After a few minutes Trudeau turned toward a video screen — this too had been rehearsed in the afternoon while reporters listened — and chatted with his very pregnant wife Sophie and the kids. After a precise amount of small talk, as if on cue, Xavier Trudeau, not yet 7, jumped off the sofa and began performing adorable-toddler calisthenics. He rotated 135 degrees clockwise. He vanished off the bottom of the screen. He popped back up. Then Sophie stood to show off her fertility-doll anatomy poured into a Liberal-red dress, and I flashed on a moment at Rideau Hall in 2008 on the day Stephen Harper began that year’s election campaign. That was Harper’s sweater-vest campaign, when he spoke more frequently about his obligations as a dad than he has ever done before or (so far) since. At Rideau Hall a reporter asked whether it was true that Stéphane Dion was also a husband and father. (He was and is.) Harper was unsure whether to concede the point. “You know, I don’t know Stéphane Dion all that well,” Harper said then. “But I presume he’s been married a long time, has children, I presume he’s a family man also.”
Flash forward to Thursday night, and here was the bounteous fruit of Justin Trudeau’s fecund loins virtually leaping off the video screen. You want family man?, he seemed to be saying. I’ll give you family man up the freaking wazoo. Here again was a Liberal leader with a simple family story to tell. Wife? Check. Kids? Two and a bun in the oven. Any funny passports or estranged first-marriage kidlets somewhere? Nope. Not that Sophie Grégoire, one of Quebec’s most glamorous television personalities, or these preternaturally cute kids presented precisely the image of a regular family. The Trudeau clan is more of an augmented-reality experience; I felt sure that if I pointed my smartphone at them I would get free recipes and coupons.

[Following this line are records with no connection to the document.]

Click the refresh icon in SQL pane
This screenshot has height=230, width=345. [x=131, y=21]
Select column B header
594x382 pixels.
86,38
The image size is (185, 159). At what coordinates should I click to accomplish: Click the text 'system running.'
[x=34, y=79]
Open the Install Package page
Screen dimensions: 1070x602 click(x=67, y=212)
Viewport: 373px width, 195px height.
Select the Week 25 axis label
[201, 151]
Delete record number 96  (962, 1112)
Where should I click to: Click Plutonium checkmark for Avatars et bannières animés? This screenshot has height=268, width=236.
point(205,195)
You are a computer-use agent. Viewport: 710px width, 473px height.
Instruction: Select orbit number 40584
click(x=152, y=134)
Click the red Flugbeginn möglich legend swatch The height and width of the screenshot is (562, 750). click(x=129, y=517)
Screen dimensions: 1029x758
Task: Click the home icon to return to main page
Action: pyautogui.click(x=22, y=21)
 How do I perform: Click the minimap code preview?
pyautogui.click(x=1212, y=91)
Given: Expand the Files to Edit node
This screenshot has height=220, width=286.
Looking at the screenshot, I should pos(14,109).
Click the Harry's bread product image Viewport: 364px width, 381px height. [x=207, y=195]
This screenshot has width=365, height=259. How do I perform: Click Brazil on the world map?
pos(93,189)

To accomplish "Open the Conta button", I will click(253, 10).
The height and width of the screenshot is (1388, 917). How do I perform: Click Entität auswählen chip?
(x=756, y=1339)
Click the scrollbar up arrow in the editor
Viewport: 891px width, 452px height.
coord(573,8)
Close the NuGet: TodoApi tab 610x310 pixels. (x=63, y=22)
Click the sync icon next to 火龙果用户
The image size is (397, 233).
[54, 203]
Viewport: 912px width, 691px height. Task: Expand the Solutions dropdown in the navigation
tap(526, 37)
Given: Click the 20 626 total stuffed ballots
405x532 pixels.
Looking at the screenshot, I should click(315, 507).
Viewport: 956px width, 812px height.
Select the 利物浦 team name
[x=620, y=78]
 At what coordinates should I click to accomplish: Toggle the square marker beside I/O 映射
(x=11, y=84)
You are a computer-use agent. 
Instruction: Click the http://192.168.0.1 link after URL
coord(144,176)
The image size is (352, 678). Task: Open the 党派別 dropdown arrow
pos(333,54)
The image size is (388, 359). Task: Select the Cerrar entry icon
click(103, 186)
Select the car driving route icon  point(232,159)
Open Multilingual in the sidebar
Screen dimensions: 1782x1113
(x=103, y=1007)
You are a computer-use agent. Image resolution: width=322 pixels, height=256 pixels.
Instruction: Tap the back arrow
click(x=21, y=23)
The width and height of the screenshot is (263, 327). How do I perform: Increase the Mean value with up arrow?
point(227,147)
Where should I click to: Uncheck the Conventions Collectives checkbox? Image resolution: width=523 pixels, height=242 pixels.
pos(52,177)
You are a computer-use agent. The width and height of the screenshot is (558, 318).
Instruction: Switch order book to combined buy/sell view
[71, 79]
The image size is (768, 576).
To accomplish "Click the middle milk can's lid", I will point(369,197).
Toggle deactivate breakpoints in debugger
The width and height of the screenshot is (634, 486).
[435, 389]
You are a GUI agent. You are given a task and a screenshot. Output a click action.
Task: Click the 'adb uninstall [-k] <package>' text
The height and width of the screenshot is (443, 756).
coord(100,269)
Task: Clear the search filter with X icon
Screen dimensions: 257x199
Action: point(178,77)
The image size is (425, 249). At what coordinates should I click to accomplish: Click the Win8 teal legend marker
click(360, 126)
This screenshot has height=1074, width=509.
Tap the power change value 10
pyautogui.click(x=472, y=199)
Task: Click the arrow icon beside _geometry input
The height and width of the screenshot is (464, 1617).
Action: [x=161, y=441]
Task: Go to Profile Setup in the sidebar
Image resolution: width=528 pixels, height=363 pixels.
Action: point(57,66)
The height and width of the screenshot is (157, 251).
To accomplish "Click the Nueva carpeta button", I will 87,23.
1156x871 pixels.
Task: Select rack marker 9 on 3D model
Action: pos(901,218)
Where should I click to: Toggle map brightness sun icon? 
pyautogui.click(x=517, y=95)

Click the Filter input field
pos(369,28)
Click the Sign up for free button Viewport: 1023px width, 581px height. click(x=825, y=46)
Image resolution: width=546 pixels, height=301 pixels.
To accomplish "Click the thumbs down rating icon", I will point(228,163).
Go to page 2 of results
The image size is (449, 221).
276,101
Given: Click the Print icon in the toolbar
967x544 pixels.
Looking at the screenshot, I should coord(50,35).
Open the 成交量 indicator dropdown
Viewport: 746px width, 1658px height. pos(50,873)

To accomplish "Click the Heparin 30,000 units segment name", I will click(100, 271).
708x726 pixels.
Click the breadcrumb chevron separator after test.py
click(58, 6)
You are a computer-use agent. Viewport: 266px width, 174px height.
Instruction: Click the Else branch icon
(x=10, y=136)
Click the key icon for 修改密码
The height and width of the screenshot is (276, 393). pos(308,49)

Then Trudeau talked some more, and as my mind wandered, because it was the kind of speech where one’s mind could easily wander, I parsed some of the big room’s iconography. It was pretty basic: lots of red, with the word Libéral behind the leader and the words HOPE and HARD WORK in French and English on the walls. The word Canada was nowhere evident, and I was reminded that the prime minister has lately made damned sure it’s the most obvious word wherever he speaks:
You don’t get a Canada logo that big on your travelling podium by accident. The Conservatives pushed the Canada stuff hard, at first defensively — because it had become a standing question, even in conservative circles a decade ago, whether the Liberals had cornered the market on patriotism — and then offensively, because Michael Ignatieff’s claim to the maple leaf was so shaky. The worry for the Conservatives is that Justin Trudeau doesn’t wave the maple leaf because he doesn’t need to, because he was practically born with the thing tattooed on his ass. And Trudeau’s appeals to some notion of Canada seem less disingenuous because, unlike Harper, he is so relaxed about letting Canada wander in off the street, un-harassed, to hear him speak.
All the hard work lies ahead for Trudeau. But I could have written that same sentiment a year ago and probably did, and a year later he still remains the most confounding presence in Canadian politics, easy to dismiss but much harder to effectively attack. You can’t go after him with family-man, you can’t go after him with real-Canadian, you can’t go after him with easy-to-rattle, divorced-from-his-party-base or a bunch of other attacks that undid his predecessors. His opponents still haven’t found the easter egg that will allow them to rack up points against Trudeau, and it’s starting to be a while since they started trying.
Political leaders are either easier to beat than they looked, or harder. Bringing Kim Campbell and Paul Martin and Michael Ignatieff down was easier than it looked at first. They came on the scene all big and scary — old-timers in the crowd will remember how many Progressive Conservative greybacks left politics rather than try to beat Campbell — but had great big glass jaws and came down fast and hard like so many sacks of potatoes. Bringing Chrétien and Harper down was harder than it looked. Trudeau… we’ll see.